Si les régatiers suisses n’ont manqué aucune olympiade ces vingt dernières années, ils n’ont malheureusement rapporté aucune médaille. Quelques beaux diplômes et la mise en place d’une structure d’encadrement ont cependant ponctué ces cinq derniers Jeux.

Texte : VINCENT GILLIOZ

Les Suisses n’ont pas remporté de médaille olympique en voile depuis les Jeux de Mexico en 1968. Louis Noverraz, Bernard Dunand et Marcel Stern sont ainsi les derniers à être montés sur un podium orné de cinq anneaux.
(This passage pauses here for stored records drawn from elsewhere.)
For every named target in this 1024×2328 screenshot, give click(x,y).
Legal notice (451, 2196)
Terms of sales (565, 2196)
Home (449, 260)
Leur performance ne saurait cependant être comparée aux classements de ces vingt dernières années.

La voile olympique n’a plus rien à voir à ce qu’elle était il y a cinquante ans. L’amateurisme – au sens noble du terme – n’a plus sa place. Les campagnes sont, à chaque édition, plus exigeantes pour les athlètes. Ceux qui veulent s’aligner, et éventuellement viser une performance, doivent se consacrer à 100 % à leur sport, naviguer au minimum 250 jours par an tout en voyageant autour du monde pour suivre un calendrier très dense en plus d’un entraînement spécifique et physique pointu. Ces exigences n’ont d’ailleurs cessé d’augmenter ces vingt dernières années, et l’engagement qu’il fallait pour aller à Sydney était encore différent de celui nécessaire pour Tokyo.
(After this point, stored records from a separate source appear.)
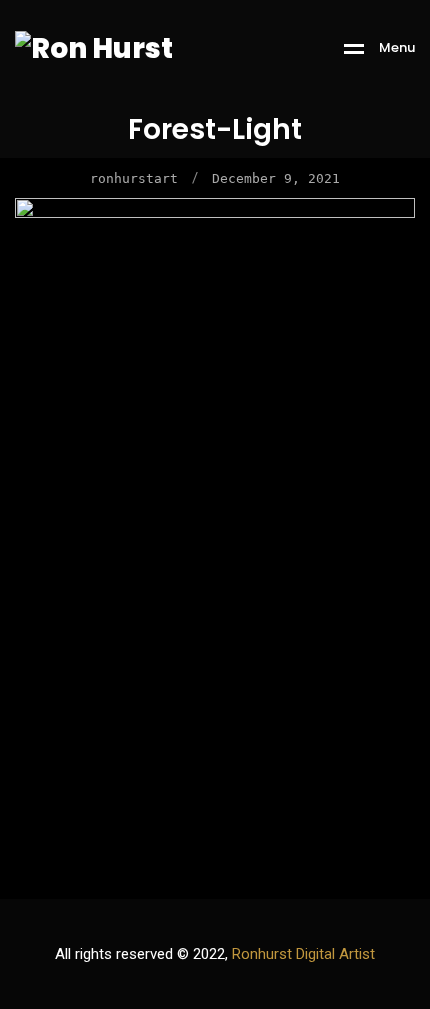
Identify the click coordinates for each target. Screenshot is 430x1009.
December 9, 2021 (276, 178)
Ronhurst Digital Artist (303, 954)
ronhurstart (134, 178)
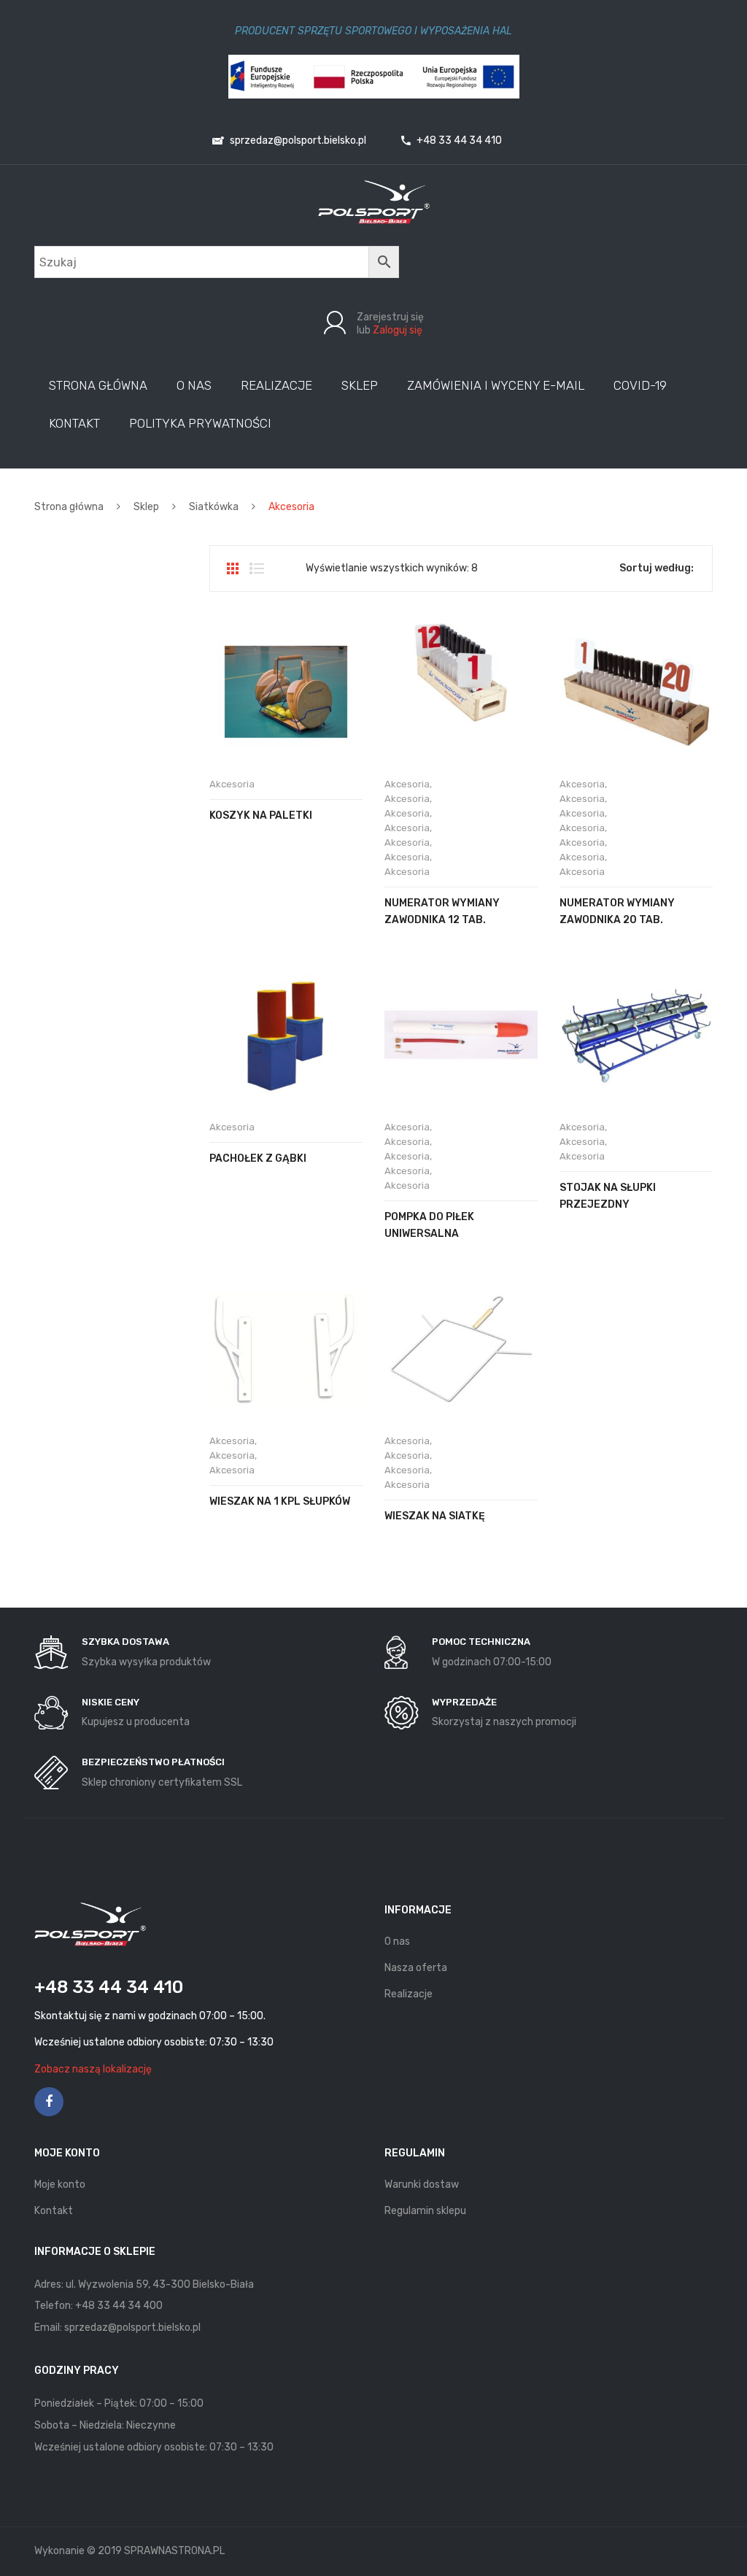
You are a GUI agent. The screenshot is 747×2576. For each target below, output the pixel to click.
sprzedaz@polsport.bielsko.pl (297, 140)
Le duo Felix Steiger et Thobias Etter, qui termine 23e à Pékin, n’est jamais revenu sur les JO après cette expérience.

La Fédération suisse de voile l’a bien compris, et a adapté ses structures pour tenter de répondre à ces exigences. Et si les résultats n’ont pas véritablement été au rendez-vous, les évolutions observées sont notables et encourageantes pour la suite. Retour sur les faits les plus marquants des cinq derniers Jeux.

Photos: Jürg Kaufmann

Sydney 2000

Les Jeux du millénaire se voulaient grandioses, et les épreuves de voiles ont suivi ces attentes. L’arrivée du 49er comme dériveur en double dans la patrie même des célèbres « 18 pieds » australiens était une aubaine. Ces luges surtoilées qui ont envahi le centre névralgique de la voile de Rushcutters Bay et enfin traduit la volonté du CIO d’intégrer la voile moderne à ce monde un peu trop conservateur.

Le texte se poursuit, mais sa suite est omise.